BMT provides various options for modelling lithospheric thinning;  standard McKenzie type thinning, modified McKenzie or Wernicke type thinning. The modelling can be done with or without 'depth of necking'. The necking depth is defined as the level within the crust that remains horizontal during thinning in the absence of isostatic forces. This level determines the ratio between thinning of the upper crust, where crustal material is replaced by sediments and/or water and/or air, with generally low densities, and thinning of the lower lithosphere, where crustal material is replaced by dense mantle material.

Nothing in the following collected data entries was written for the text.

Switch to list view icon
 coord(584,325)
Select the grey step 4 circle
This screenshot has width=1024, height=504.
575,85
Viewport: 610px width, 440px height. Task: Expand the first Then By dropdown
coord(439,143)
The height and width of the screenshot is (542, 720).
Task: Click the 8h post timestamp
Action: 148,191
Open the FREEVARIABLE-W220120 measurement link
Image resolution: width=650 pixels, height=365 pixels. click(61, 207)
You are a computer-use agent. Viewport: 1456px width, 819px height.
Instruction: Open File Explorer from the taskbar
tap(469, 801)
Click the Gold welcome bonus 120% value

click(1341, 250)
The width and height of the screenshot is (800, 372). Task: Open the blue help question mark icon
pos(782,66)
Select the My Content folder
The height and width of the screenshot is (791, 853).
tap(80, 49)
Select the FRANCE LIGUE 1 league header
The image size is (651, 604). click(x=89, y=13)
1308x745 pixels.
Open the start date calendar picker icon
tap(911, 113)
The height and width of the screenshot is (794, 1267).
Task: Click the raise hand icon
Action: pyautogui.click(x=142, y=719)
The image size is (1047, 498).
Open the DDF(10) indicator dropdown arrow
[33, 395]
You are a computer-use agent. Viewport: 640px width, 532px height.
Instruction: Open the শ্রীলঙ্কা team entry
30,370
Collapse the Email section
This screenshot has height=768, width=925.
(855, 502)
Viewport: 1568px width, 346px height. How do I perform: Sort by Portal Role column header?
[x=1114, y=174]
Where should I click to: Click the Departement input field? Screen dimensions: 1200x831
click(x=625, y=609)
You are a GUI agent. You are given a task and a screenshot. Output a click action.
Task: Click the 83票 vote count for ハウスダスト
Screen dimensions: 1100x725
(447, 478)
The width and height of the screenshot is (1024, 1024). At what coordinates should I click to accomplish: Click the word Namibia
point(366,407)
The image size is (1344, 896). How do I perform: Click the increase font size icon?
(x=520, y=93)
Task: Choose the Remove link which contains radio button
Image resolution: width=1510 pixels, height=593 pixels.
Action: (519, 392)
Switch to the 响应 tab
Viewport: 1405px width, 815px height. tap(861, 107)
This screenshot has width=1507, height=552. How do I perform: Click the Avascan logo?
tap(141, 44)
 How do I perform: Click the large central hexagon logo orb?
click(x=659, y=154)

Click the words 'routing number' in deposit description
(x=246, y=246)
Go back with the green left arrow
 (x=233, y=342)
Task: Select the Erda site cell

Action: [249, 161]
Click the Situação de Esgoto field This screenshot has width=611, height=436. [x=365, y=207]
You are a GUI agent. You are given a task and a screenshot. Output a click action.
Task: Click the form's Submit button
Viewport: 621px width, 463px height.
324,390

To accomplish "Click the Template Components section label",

In kinematic models not specifically defining the necking depth, it is mostly implicitly set to a depth of 0 km, and crustal thinning occurs by uplift of the Moho followed by an (local or regional) isostatic response. For larger necking depths, thinning takes place not only by uplift of the Moho but also by subsidence of the surface. This has a major effect on the load acting on the lithosphere and therefore on the resulting state of flexure.

In spite of the fact that the level of necking does not have a unique meaning in terms of mechanics, we argue that kinematic models including necking depth as a modelling parameter have a significant added value compared to models that do not. The importance of incorporating appropriate necking depths in models used for estimating thinning factors becomes apparent from the figure below, which shows the relation between necking depth, effective elastic thickness (EET) and the structure of the crust, cf. Fjeldskaar et al. (2004) for more details.

The relation between necking depth, effective elastic thickness (EET) and the structure of the crust.

Fjeldskaar, W., ter Voorde, M., Johansen, H., Christiansson, H.P., Faleide, J.I. and Cloetingh, S.A.P.L., 2004. Numerical simulation of rifting in the northern Viking Graben: the mutual effect of modelling parameters. Tectonophysics 382, 189-212.